>> BEGIN SUPPLIED RECORDS

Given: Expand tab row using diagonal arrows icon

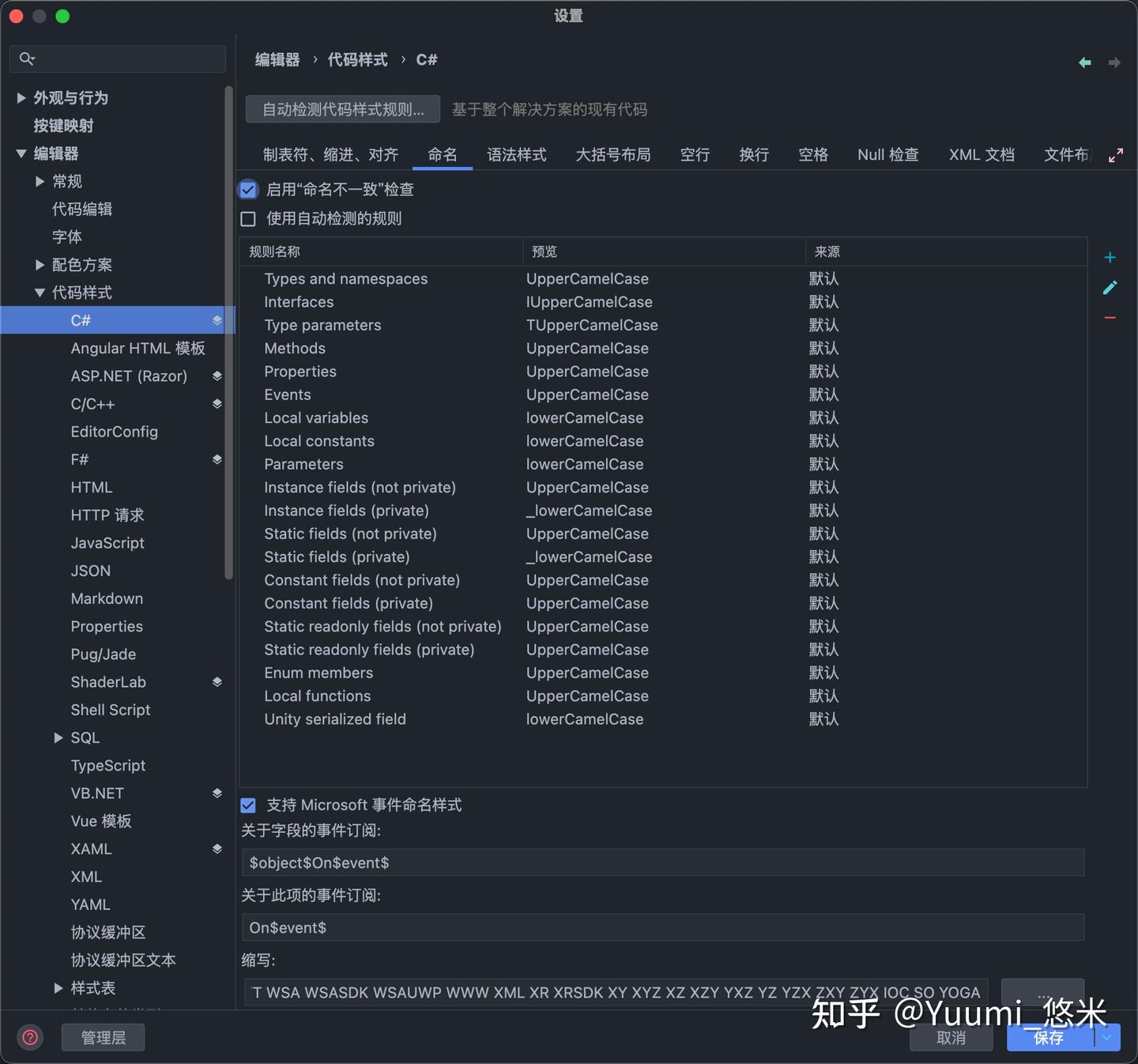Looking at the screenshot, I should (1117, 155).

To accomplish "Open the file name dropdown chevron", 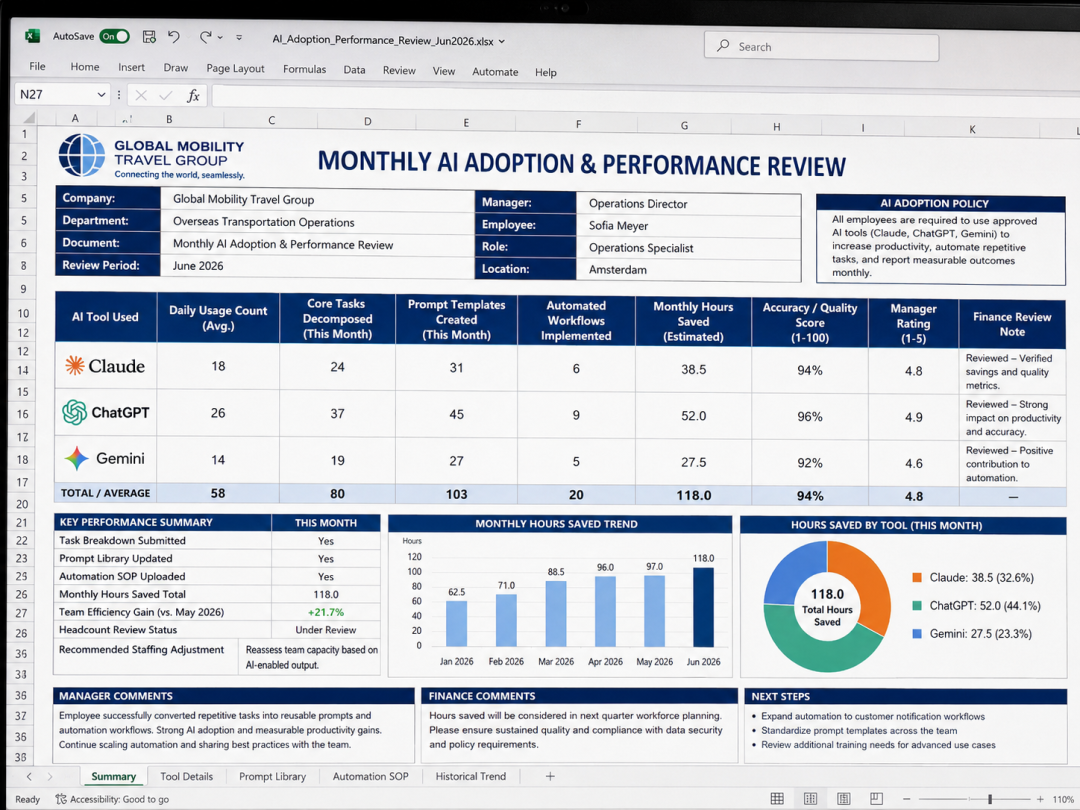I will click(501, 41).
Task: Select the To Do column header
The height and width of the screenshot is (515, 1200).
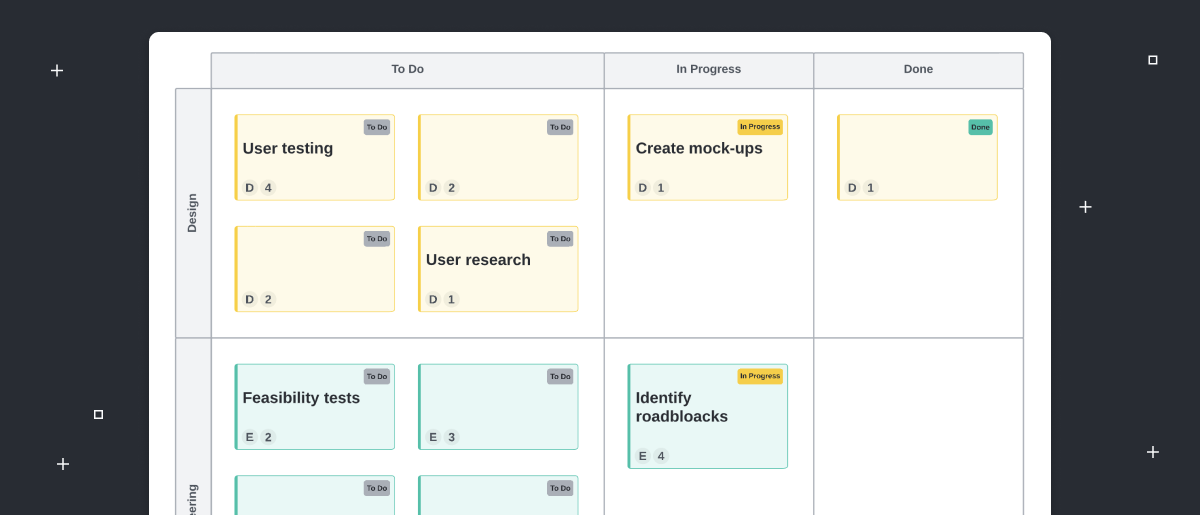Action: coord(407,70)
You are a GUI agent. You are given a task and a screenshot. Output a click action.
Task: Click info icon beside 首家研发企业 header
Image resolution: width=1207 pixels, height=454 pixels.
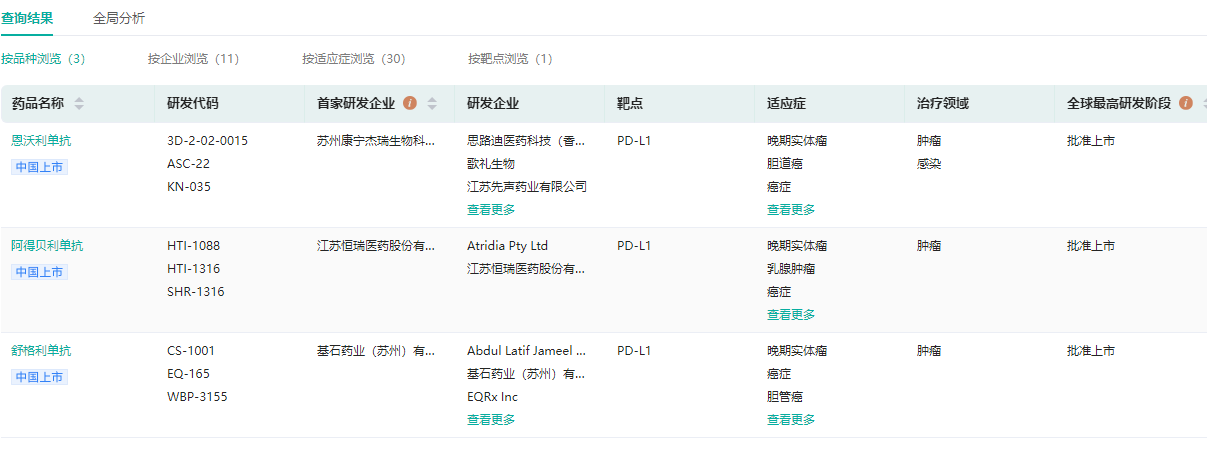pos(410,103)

>> END SUPPLIED RECORDS

WHAT THIS TASK INVOLVES - Copy everything from the line containing "You are a GUI" down through the end of the entries, leaving out the pictures.

TASK SOLUTION -
You are a GUI agent. You are given a task and a screenshot. Output a click action.
Task: Click info icon beside 首家研发企业 header
Image resolution: width=1207 pixels, height=454 pixels.
pos(410,103)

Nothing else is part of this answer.